## EXCERPT PROVIDED

------------------------------------

There are two very different ways of thinking about perception. According to the first one, perception is representational: it represents the world as being a certain way. According to the second, perception is a genuine relation between the perceiver and a token object. These two views are thought to be incompatible. My aim is to work out the least problematic version of the representational view of perception that preserves the most important considerations in favor of the relational view. According to this version of representationalism, the properties represented in perception are tropes – abstract particulars that are logically incapable of being present in two distinct individuals at the same time.I call this view ‘trope representationalism’.

I. Introduction: Two ways of thinking about perception

There are two very different ways of thinking about perception. The first one is this. Perceptual experiences are representations: they represent the world as being a certain way. They have content, which may or may not be different from the content of beliefs. They represent objects as having properties, sometimes veridically, sometimes not.

According to the other influential (and more and more influential) view, perception is a relation between the agent and the perceived object. Perceived objects are literally constituents of our perceptual experiences. Perceptual experiences are not representations: the perceived object is not represented by our perceptual experience: it is part of our perceptual experience. Following John Campbell, I will label these views the ‘representational’ and the ‘relational’ view, respectively (Campbell 2002). I use these as convenient labels, but it needs to be acknowledged that both the ‘representational’ and the ‘relational’ view come in a variety of forms (see Pautz forthcoming b and Siegel 2010a, esp. Section VI for rudimentary classifications).

My aim is to outline a new version of the representational view that is capable of preserving the most important considerations in favor of the relational view. According to this version of the representational view, the properties represented in perception are tropes: abstract particulars that are logically incapable of being present in two distinct individuals at the same time.I will argue that this version of the representational view can preserve the most important considerations in favor of the relational view.

The plan of the paper is the following. I will not give any argument in favor of represenationalism. I aim to show that if someone is drawn to representationalism, then my version is their best bet against the relationalist objections. First, I outline the challenge that relationalism poses to the representational view of perception (Section II). Then, I present the proposal that the properties represented in perception are tropes (and not property-types)(Section III) and argue that if we accept this proposal about the perceptual representation of tropes, we can give a version of the representational view that has the best chance to do justice to the most important considerations in favor of the relational view (Section IV).

II. Relationalist arguments against representationalism

Philosophers, psychologists and cognitive scientists often talk about perceptual experiences, or perceptual states in general, as representations. Many of our mental states are representational. Most of our emotions, for example, are about something: we are afraid of a lion, fond of chocolate mousse, etc. The same goes for beliefs, desires and imaginings. It seems natural then to suppose that perceptual experiences are also representations: when I see a cat, my perceptual experience is about this cat: it refers to this cat. My perceptual experience represents this particular as having a number of properties and the content of my perceptual experience is the sum total of these properties (see Nanay 2010).

------------------------------------

## DATA SECTION
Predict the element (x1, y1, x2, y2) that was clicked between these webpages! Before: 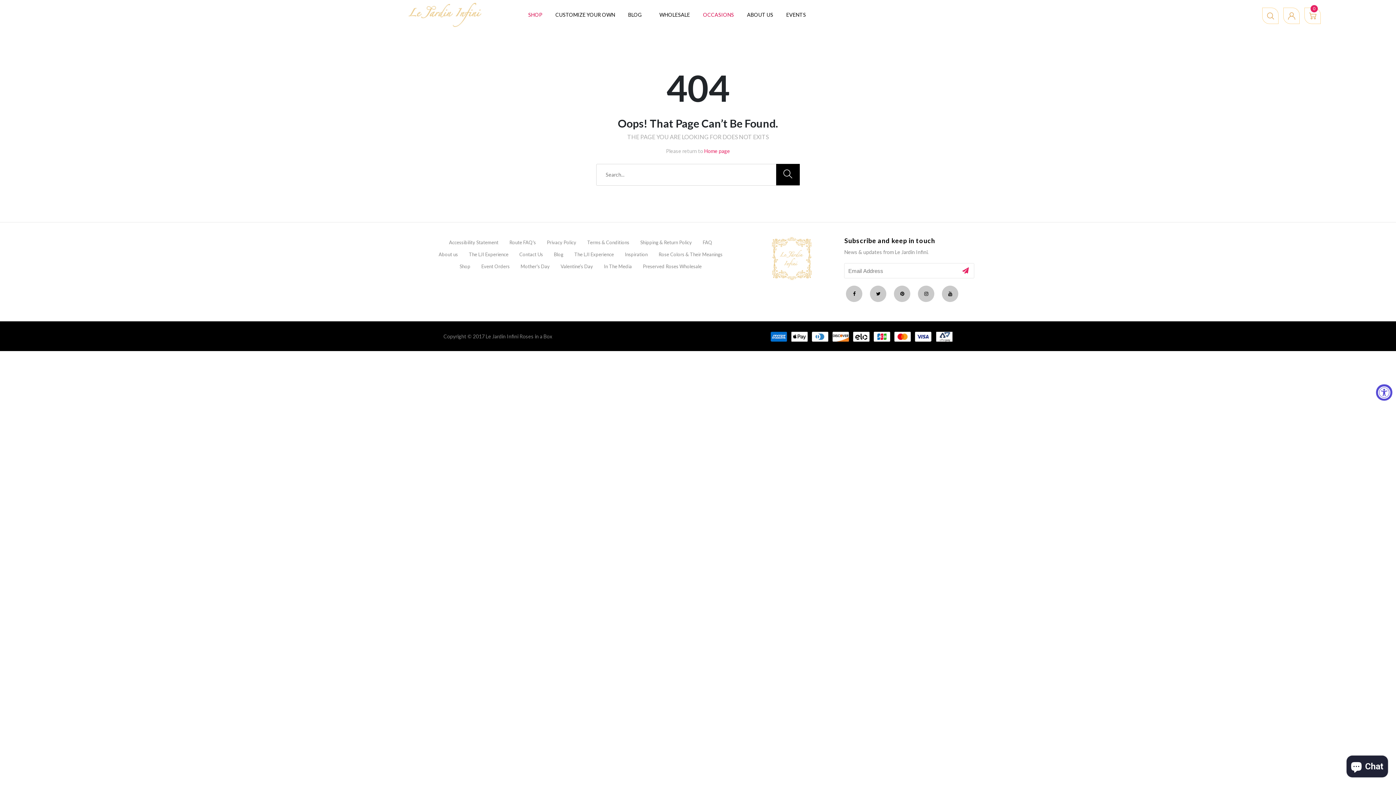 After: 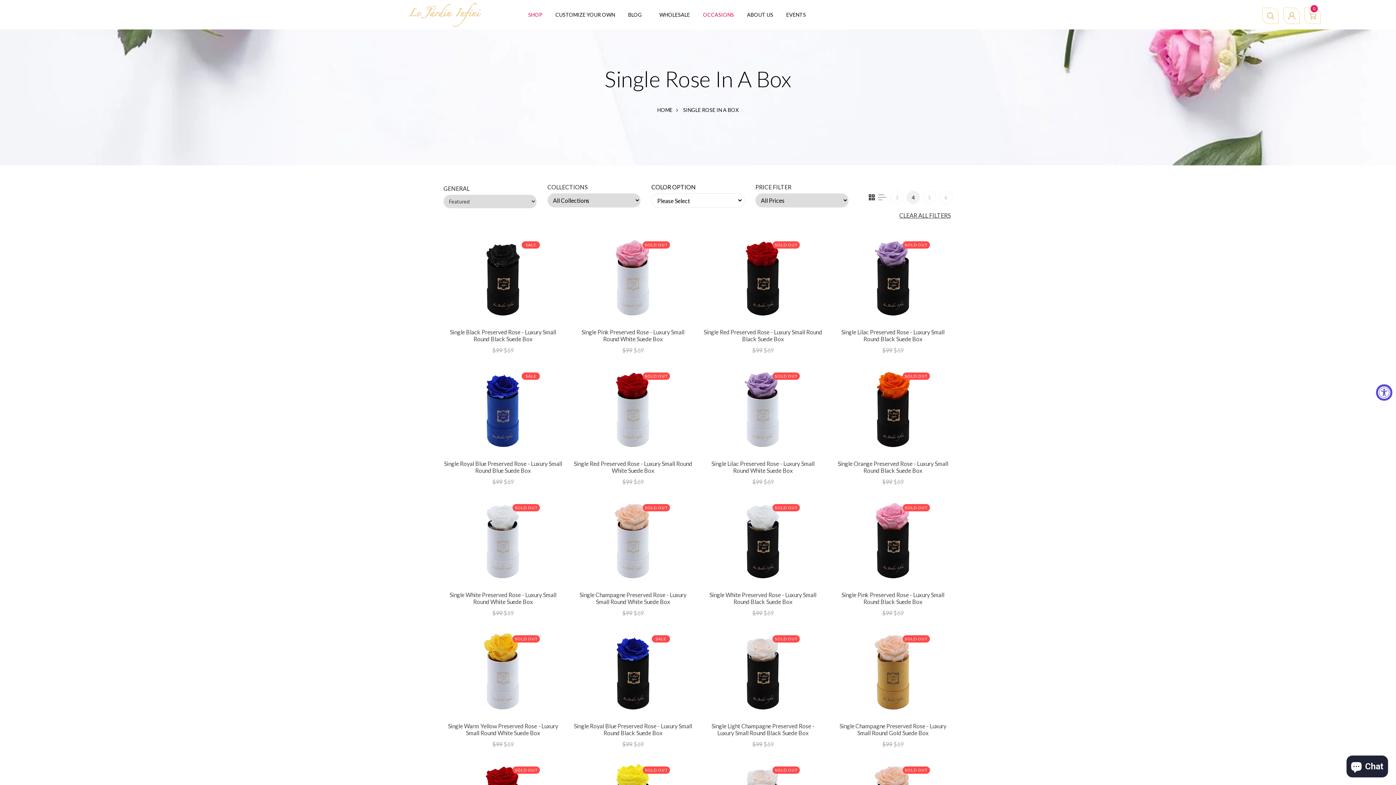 Action: label: Shop bbox: (459, 263, 470, 269)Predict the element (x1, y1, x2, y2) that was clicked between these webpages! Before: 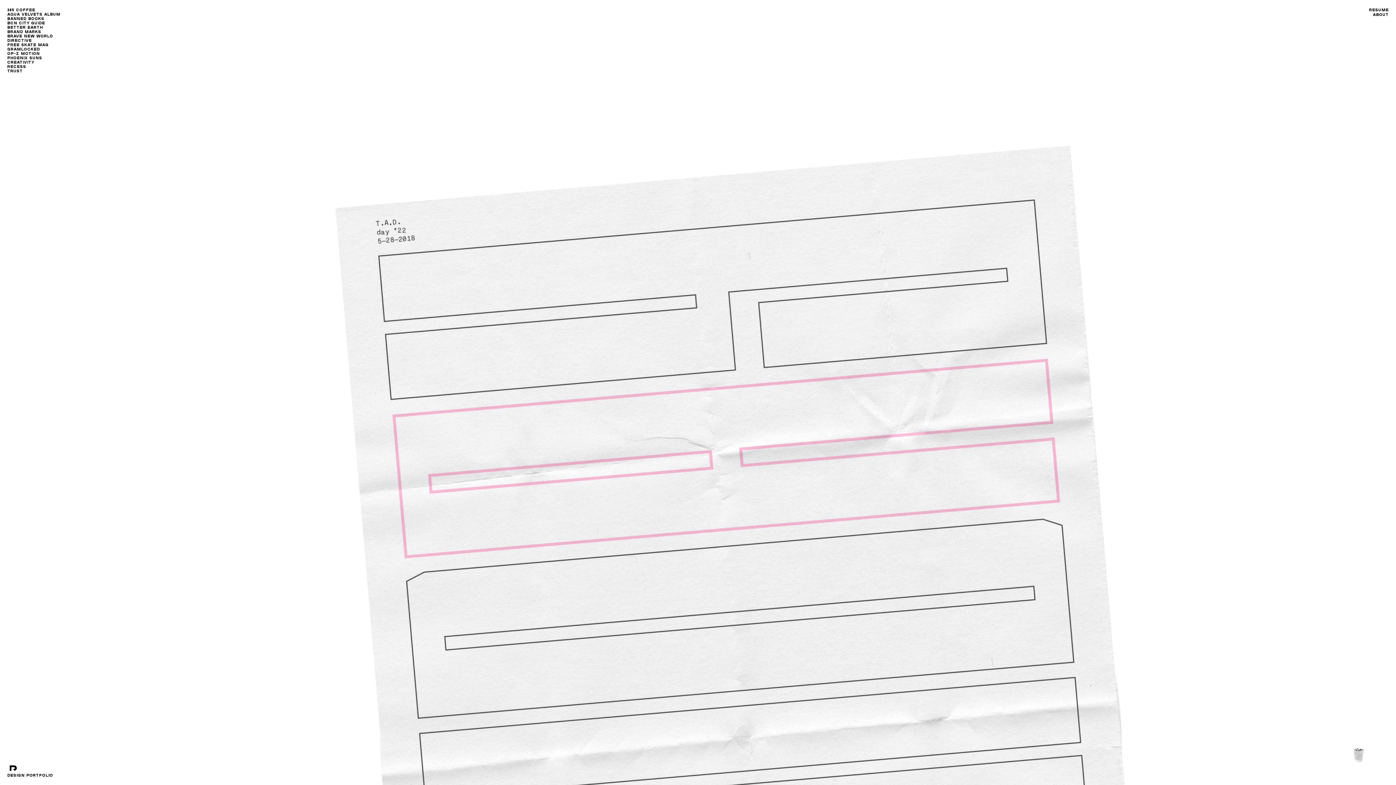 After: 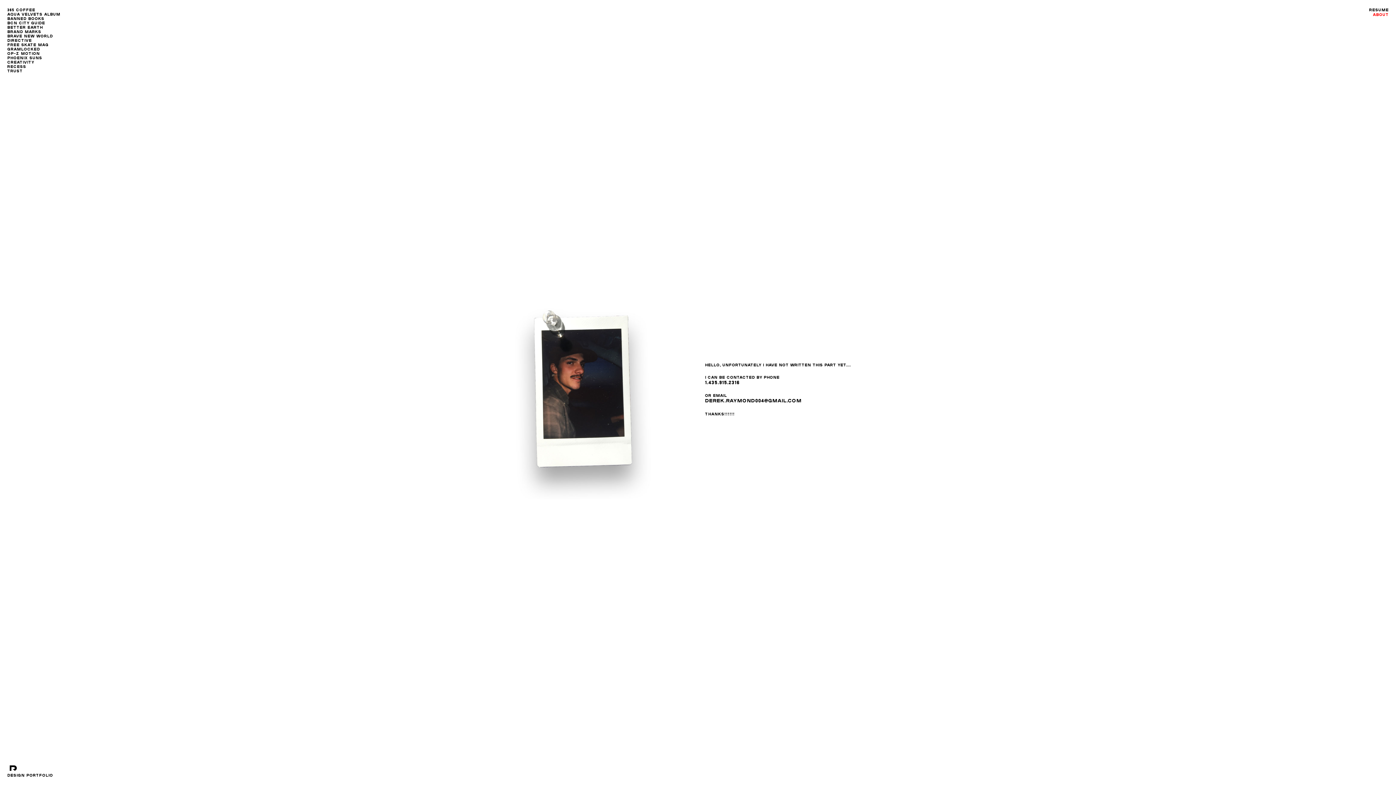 Action: bbox: (1373, 12, 1389, 16) label: AboutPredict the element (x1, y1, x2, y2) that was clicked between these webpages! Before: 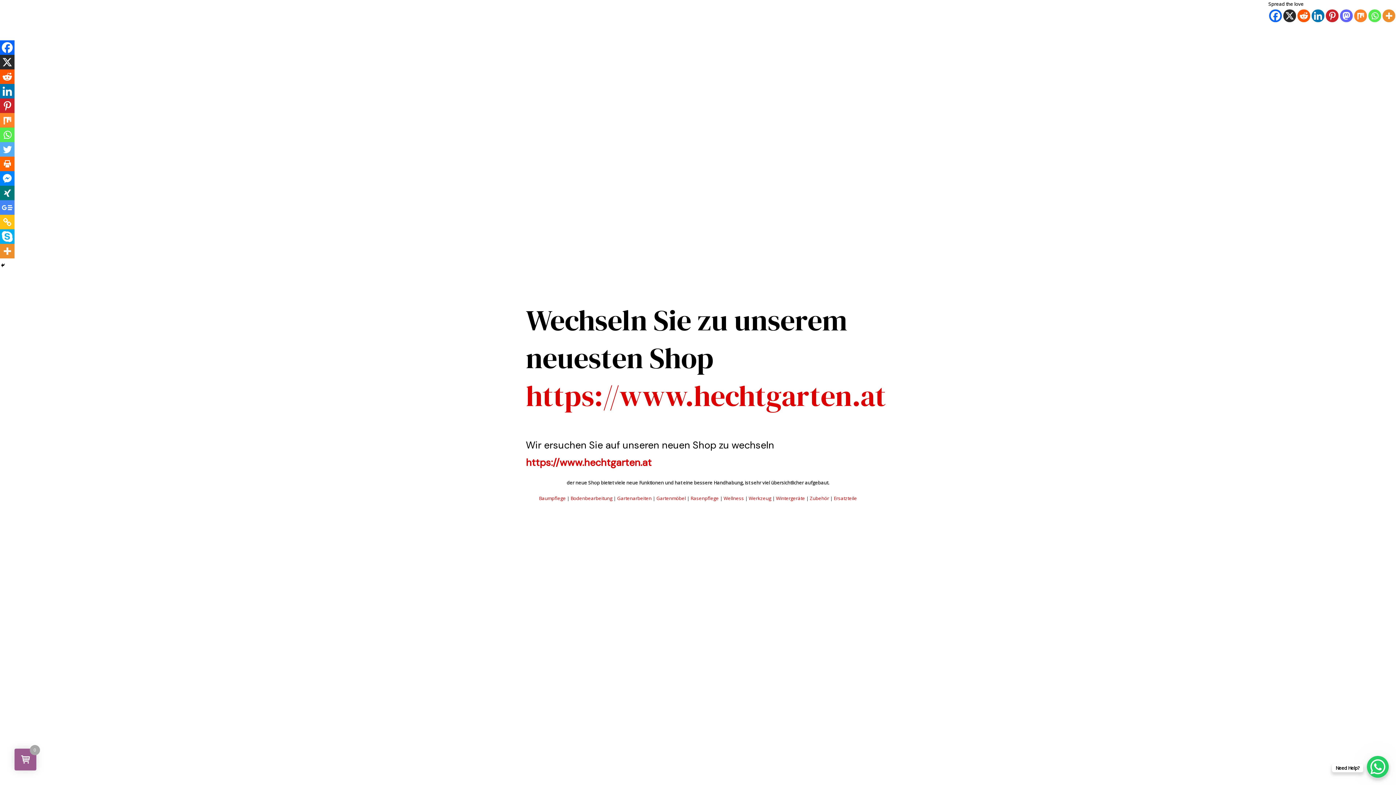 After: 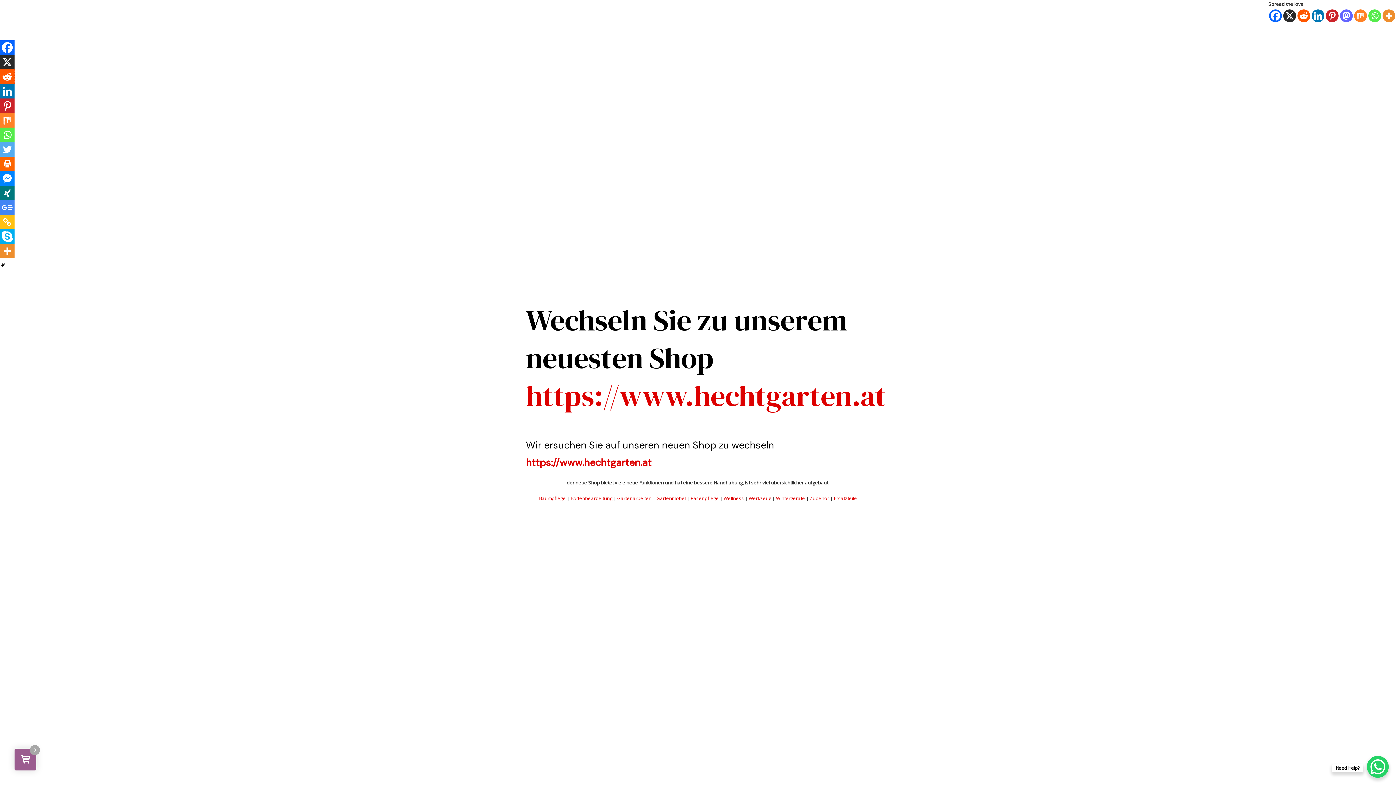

------------------------------------

## WORK TO COMPLETE
1. Answer these about the excerpt on perception:
(a) Whose labels does the author follow in calling the two views "representational" and "relational"?
(b) How does the text define tropes?
(c) In which section does the author present the proposal that the properties represented in perception are tropes?
2. Please carry on the excerpt on perception from its final sentence.
The listing above is separate material, apart from the excerpt on perception.

## FINAL ANSWERS
1.
(a) John Campbell's (Campbell 2002).
(b) Abstract particulars that are logically incapable of being present in two distinct individuals at the same time.
(c) Section III.

2.
Describing perceptual experiences as representations has some important explanatory advantages (see Pautz 2010 for a summary). I will not survey these advantages here as the aim of this paper is to give the least problematic version of representationalism: the structure of my argument is to assume that representationalism is correct and attempt to meet the challenge posed by the relational view of perception.

Although considering perceptual experiences to be representations may be a natural way of describing our perceptual system and this assumption dominated both the philosophical and the psychological research on perception, some have recently questioned this entire framework. The proposal is that perceptual experiences are not representations: they are constituted, in part, by the actual perceived objects. Perception is a genuine relation between the perceiver and the perceived object – and not between the agent and some abstract entity called ‘perceptual content’.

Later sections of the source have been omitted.